### Your instructions
In the records below, find the line that contains "Viewport: 825px width, 504px height.". Retype that line and all the lines after it through the end, leaving out the pictures.

### Records to process
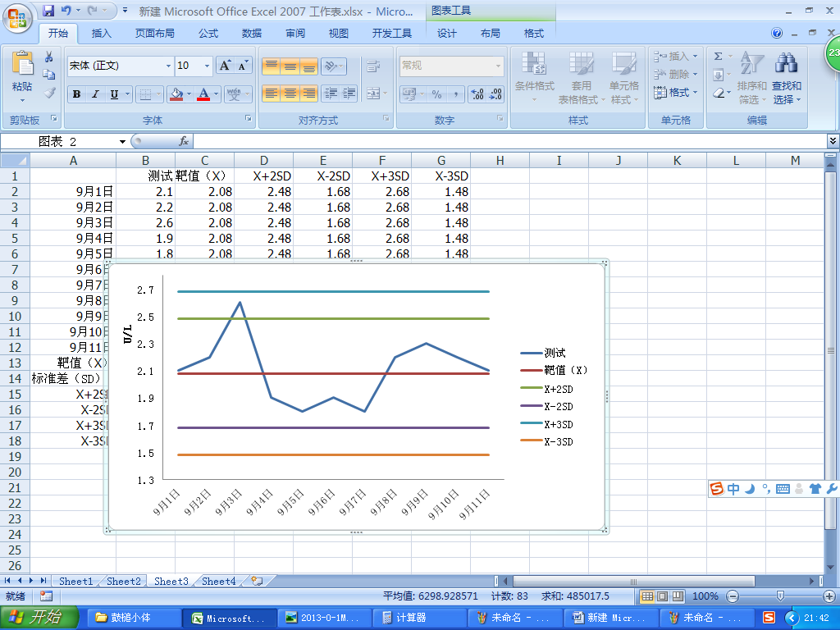Click the Cut scissors icon
This screenshot has height=630, width=840.
pos(49,57)
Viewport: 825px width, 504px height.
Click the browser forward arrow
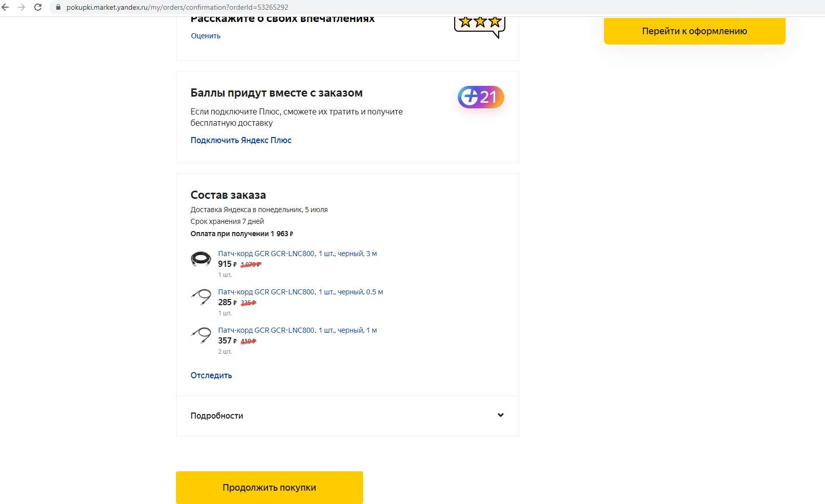[21, 7]

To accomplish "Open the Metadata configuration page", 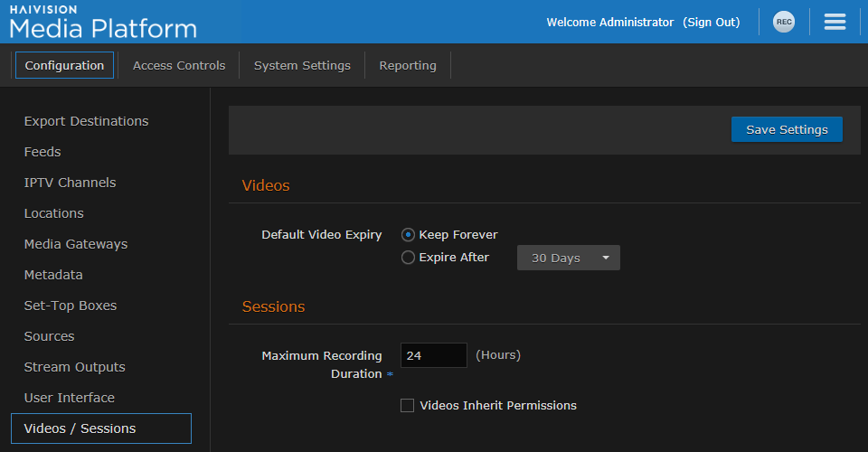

### Response
Viewport: 825px width, 504px height.
Click the browser forward arrow
[21, 7]

To accomplish "Open the Metadata configuration page", 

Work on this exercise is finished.